En realidad en Marbella hay chiringuitos y clubes de playa con las mismas aglomeraciones de otros años, pero continúan sin abrir muchos restaurantes, y otros dedican sus recursos solo a mediodía o al fin de semana. Un empresario que tiene 200 apartamentos en Puerto Banús para alquiler de vacaciones cuenta que ha ocupado este año un 10%. Lo que ha ocurrido, según el periodista marbellí Israel Olivera, es que se encontraron al final del confinamiento a la expectativa, “lista y preparada para recibir”. Pero julio “ha permanecido al ralentí, queriendo despegar pero sin terminar de hacerlo, alimentada con turismo nacional, residencial, andaluz, marbellí en periodo vacacional”, y agosto va por el mismo camino. La habitual explosión internacional no se ve por ningún lado, las galas pijo-benéficas se han anulado, se mantiene Starlite con medidas extraordinarias y sin promoción. “Sí se ha notado un repunte en el primer fin de semana de agosto de manera indudable, pero de nuevo con el mismo perfil, turista nacional, residencial y andaluz. El turista extranjero ha aparecido pero con mucha timidez”, dice Olivera.
“No hay rusos, ni árabes. En octubre, todo se hundirá”
A esta figura del veraneante extranjero que se encuentra estos días en Marbella, la escritora gallega Beatriz Manjón, residente en la ciudad malagueña desde hace ocho años, le llama “perseveraneante”. “A Andalucía no se viene a huir del verano, como decía Pemán de quienes iban al norte a empalmar dos inviernos seguidos, sino a vencerlo, matándolo a fuerza de patios, terrazas, toldos, fuentes y estanques”. Beltrán, el estudiante universitario que vive en Marbella “mirándola de reojo”, como él dice, cree que la ciudad se reinventará, como se ha reinventado tantas veces, pero dentro de su poder: “El clima, el mar y los famosos”. “Gil lo destruyó todo de tal forma que lo que se haga, también lo rentable, será de alguna forma su legado”, dice.
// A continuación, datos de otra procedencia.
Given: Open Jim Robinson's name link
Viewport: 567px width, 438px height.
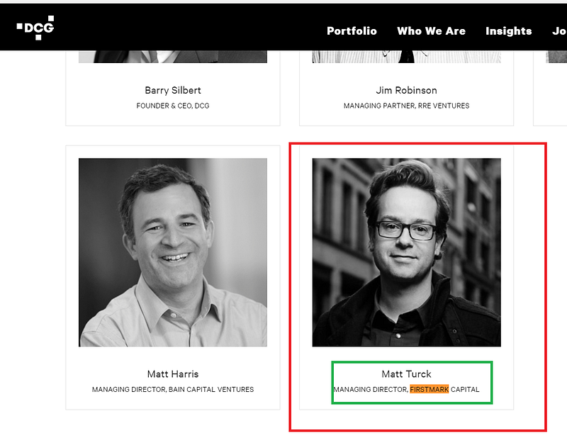Looking at the screenshot, I should [x=406, y=90].
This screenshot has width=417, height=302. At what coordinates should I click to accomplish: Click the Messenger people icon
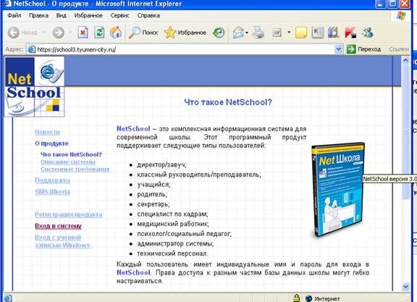[367, 33]
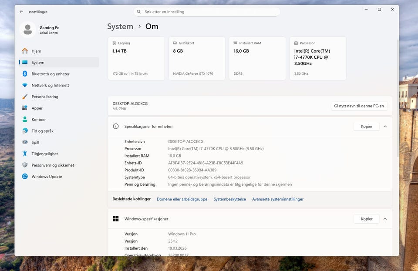
Task: Open Tid og språk settings
Action: (x=42, y=131)
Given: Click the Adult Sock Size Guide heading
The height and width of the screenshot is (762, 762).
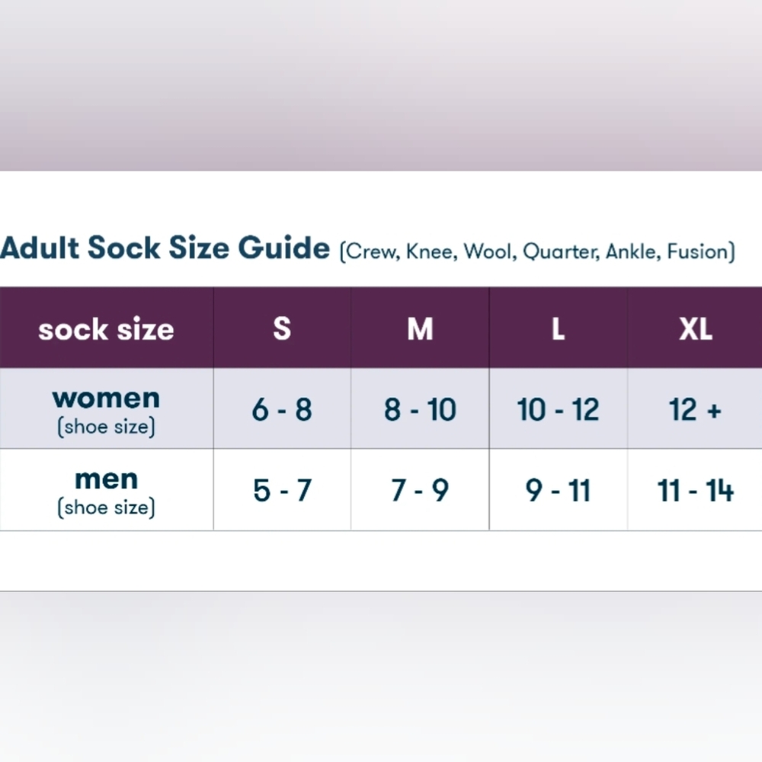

Preguntada una asociación turística, realizan otra pregunta sobre el texto: “¿Será en positivo?”. Es probable que en agosto la vida imite mejor el pasado que en julio, un mes fantasma en un lugar que recibe al visitante como si fuese un parque de atracciones. No falta la atracción principal, el sol, pero sí quien lo ponga a andar. En Puerto Banús, a las dos de la tarde, a mediados de julio, los restaurantes pegados al puerto están abiertos y vacíos, y la pregunta no es cuándo se come aquí, sino cuánto aguanta así un negocio.
Pasan Porsches y un Rolls Royce casi en silencio, como una caravana de difuntos, al lado de los barcos. Una mujer con vestido de rejilla y en tanga, subida a zapatos de plataforma, pregunta a un agente la dirección de una heladería. Tres muchachos ingleses salen del puerto. Tan callado todo que uno se pregunta si al dinero la pandemia también lo ha dejado sin habla.